* _Required action_: Write the next part of the news story about the women's hockey mockumentary and Cindy McCormick, starting right after its final sentence.

* _Study text_:
Women's hockey mockumentary becomes tribute to slain star, dentist Cindy McCormick
Lighthearted film took on new meaning when McCormick was murdered by her partner 6 weeks after filming ended
Following the tragic death of a cast member and close friend, Quispamsis filmmaker Gretchen Kelbaugh wrapped a playful mockumentary production with a sharper resolve to speak out about intimate partner violence.
Last in League features members of the Moms in Gear hockey team Kelbaugh belongs to, including one of the lead actors, Dr. Cindy McCormick.
McCormick, a dentist and mother of two, was killed in October by her partner Bobby Kaine while the couple were in Alberta. She was 46.
The one-hour film is a comedy about three hockey players, desperate to save their last-place team.
But the lighthearted film took on new meaning for Kelbaugh six weeks after filming ended, when she learned McCormick had died of multiple blunt force blows at the hands of her partner, who was also the team's coach.
"We were all in double shock because we knew them both, and everyone was totally shocked," Kelbaugh said Wednesday on Information Morning Saint John.
"In hindsight, yes, there were a couple of signs and I could have pushed her more. Because the more she was in this relationship, the less I saw of her. And I could have asked about that."
Kelbaugh recalled once seeing McCormick with a bruised lip and regrets not pressing her about going to the hospital.
She said the experience has motivated her to speak out if she ever encounters abusive behaviour.
"I've been interested in intimate partner violence on an intellectual level as a documentary filmmaker, wondering what I could do about this important issue for 10 years," she said.
"So now it's of personal importance to me, not just intellectual."
The violent death of McCormick — a successful dentist and beloved friend — speaks to the complexity of intimate partner violence, said Kate Colwell, a social worker with the Horizon Health Network, who works in domestic violence outreach.

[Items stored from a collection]

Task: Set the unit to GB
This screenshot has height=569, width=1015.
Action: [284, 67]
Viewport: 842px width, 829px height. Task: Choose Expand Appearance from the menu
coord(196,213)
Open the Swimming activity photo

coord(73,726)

* _Result of this task_:
"I think in this incident, it does defy sometimes the stereotypes people have … because sometimes they imagine more vulnerable individuals, or maybe more financially dependent, or different vulnerable factors in their life," she said.
"But human behaviour is unpredictable. This can happen in any household."
There are 14 domestic violence outreach workers throughout the province who can help make a safety plan, or be a resource for people in need of services or a listening ear.
Kelbaugh said it was difficult at first to balance the levity of the film with such a tragic situation. But she said it was McCormick who made the process a healing one.
"When I was finishing the edits after she died, it was hard to see her," Kelbaugh said. "But now I'm to the point where — it's funny. She makes me laugh.
"I showed it to the team first. A couple people said they were afraid it would be too sad, but in the end they were laughing to the point of tears.
"She was a woman who embraced life and taking on new challenges. And she turned out to be a better natural actor than I thought she would be. She was fabulous."
Last in League has its premiere Thursday night at the Mary Oland Theatre in the New Brunswick Museum's Market Square location.
Kelbaugh said McCormick couldn't wait for the film to be released.
"She loved all the footage she saw," she said. "She hoped it would get into a film festival somewhere, so that we could go to it.
"I so wish she could see the movie, because she would enjoy it more than anybody."